I worked with girls my daughter’s age for years before I ever became a mom. That tween age, right around 9 and 10 is such a critical time in a girl’s life. I knew that, so doing whatever I could to help them get through that period fully intact and with a healthy self-esteem became my life’s work. Although my work has shifted to supporting women, since my Ayva and her friends are currently in that stage, I’m back to where I started. And I’m really grateful for the experience, because Lawd KNOWS I’m going to need it!
Up until now, things were super easy. Life for kids who are under 8 is pretty easy going. Everybody plays together. Nobody really cares what other kids are wearing or what they look like. Birthday party invites go out to every child in the class. Once they hit 4th grade, things started to change, especially with the girls. They’re getting older, you know, and they are starting to discover who they really are and what’s important to them. Instead of everyone playing together, girls with similar interests start to hang out a lot. They start to look at boys (or other girls) differently and like them in new way that’s unfamiliar and new to them.
It’s not easy being a tween girl.
When I ran my self-esteem program for girls, I worked with up to 25 girls at a time. I can honestly say that was easier than being responsible for one daughter who belongs to me. There is so much pressure to make sure she’s well adjusted and feels good about herself, and if she grows up and doesn’t feel that way, I would absolutely feel responsible.
Fortunately, Ayva is incredibly chill and not at all as sensitive as I was at her age. She’s adapting to these changes in her social circles, within herself, and even in our family really well. Still, I’m being intentional and proactive about building her up. There are things that I can do, things that I am doing, to head off any esteem issues before they get out of control.
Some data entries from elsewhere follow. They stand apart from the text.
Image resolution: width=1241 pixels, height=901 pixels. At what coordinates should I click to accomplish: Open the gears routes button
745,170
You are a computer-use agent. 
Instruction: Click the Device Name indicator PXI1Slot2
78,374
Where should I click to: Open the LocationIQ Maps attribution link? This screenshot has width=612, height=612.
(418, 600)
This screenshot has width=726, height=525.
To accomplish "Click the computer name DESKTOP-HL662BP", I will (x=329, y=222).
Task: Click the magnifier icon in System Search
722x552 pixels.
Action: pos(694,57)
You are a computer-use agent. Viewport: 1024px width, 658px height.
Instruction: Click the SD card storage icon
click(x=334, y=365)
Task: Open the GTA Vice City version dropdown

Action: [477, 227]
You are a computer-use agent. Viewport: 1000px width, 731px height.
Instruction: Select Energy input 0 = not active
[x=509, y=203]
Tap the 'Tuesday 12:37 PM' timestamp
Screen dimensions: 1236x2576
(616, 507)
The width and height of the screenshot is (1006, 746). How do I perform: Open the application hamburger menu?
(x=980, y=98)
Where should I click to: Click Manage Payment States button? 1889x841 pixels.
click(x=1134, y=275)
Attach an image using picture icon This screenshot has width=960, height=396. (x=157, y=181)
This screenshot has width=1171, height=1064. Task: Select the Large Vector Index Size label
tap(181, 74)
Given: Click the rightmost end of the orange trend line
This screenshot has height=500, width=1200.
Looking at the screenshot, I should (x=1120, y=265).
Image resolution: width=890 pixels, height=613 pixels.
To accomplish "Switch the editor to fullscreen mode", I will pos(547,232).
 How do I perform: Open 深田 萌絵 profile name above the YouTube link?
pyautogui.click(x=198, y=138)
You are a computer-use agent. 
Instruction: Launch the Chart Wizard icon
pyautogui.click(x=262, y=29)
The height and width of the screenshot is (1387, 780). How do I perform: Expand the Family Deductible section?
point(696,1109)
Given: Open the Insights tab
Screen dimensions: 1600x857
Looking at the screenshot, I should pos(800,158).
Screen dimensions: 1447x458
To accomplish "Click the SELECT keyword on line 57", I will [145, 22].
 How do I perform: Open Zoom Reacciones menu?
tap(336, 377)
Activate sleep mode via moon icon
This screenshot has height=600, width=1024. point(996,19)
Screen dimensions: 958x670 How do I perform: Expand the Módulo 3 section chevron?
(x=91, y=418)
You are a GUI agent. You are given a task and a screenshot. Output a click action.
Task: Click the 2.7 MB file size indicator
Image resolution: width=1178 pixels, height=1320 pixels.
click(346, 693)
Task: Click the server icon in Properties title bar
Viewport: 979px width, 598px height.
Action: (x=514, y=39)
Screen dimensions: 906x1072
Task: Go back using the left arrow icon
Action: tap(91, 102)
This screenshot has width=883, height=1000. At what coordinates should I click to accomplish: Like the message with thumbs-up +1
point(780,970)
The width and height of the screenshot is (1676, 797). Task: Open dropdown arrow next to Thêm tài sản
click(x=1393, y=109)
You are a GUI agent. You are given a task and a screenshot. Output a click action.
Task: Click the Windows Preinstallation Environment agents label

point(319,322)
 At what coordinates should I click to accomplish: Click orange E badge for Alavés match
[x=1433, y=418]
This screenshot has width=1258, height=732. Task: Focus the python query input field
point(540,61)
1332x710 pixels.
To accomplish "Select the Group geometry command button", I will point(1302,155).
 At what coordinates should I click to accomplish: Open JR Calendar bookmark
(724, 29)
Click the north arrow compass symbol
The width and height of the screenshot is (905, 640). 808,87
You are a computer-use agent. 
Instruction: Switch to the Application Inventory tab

As girls get older, us parents have to do more to support to support them in feeling good about themselves. When Ayva was a tiny girl, I could just tell her she looked pretty in her dress and she would beam, twirling and sashaying for the rest of the day. Now, she needs more substantial support. She’s not a baby anymore.
1. Do things for her.
I’ve been killing myself this year a little bit volunteering in activities that will benefit my daughter. From Girl Scout co-leader to volleyball coach, I’ve stepped up my support game because I know that it will let her know that she’s important and worth it.
2. Do things with her.
Ayva and I enjoy going to the movies and plays together. We’re planning a girl’s trip to Disneyland. We play games, bake, and make crafts. When I spend quality time with her actually doing things, she has a safe space to learn how to engage and interact in different settings and situations. Confidence comes from doing.
3. Have real conversations with her.
I’ve started to have real (age appropriate) talks with my daughter about my hopes and dreams for myself and our family. If I’m excited about something, or feeling frustrated, or sad, I share my feelings with her. She is able to see that it’s normal to have different emotions, and I’m modeling to her how important it is to talk about what you’re feeling.
4. Share your interests with her.
Of course I’m all up in Ayva’s activities, but I also share my activities with her. She helps me with my photography and my business. I’ll talk to her about a book I’m reading. By treating her like a real person who I care enough about to talk to about things other than just regular “mommy” stuff, it helps her to see herself as an important person as well.
5. Ask her for help.
I ask Ayva for help all the time. Once every couple of weeks, I’ll ask her to make dinner for the family, or take care of her little brother. When I had an event for my business recently, I had her come and spend the day with me and help set up and keep things rolling. Sometimes we’re afraid to give our kids responsibility, but when we do, it shows them that they are capable of doing things. That’s a surefire way to build their esteem.
6. Listen to her.
Ayva is willing to tell me anything about everything as long as I’m listening. Even if you’re daughter isn’t a Chatty Cathy, there are sure to be times when she is open to sharing with you. That’s when you listen. Instead of feeling like I have to use every conversation for a teachable moment or center myself in her experiences, I often just sit back and listen. I’ll ask questions to make sure she knows I’m truly interested in what she’s sharing, and will bring the conversation up later, too. Knowing that what she has to say is worthy of your undivided attention plants a seed in your girl to know that she is important and that her story matters.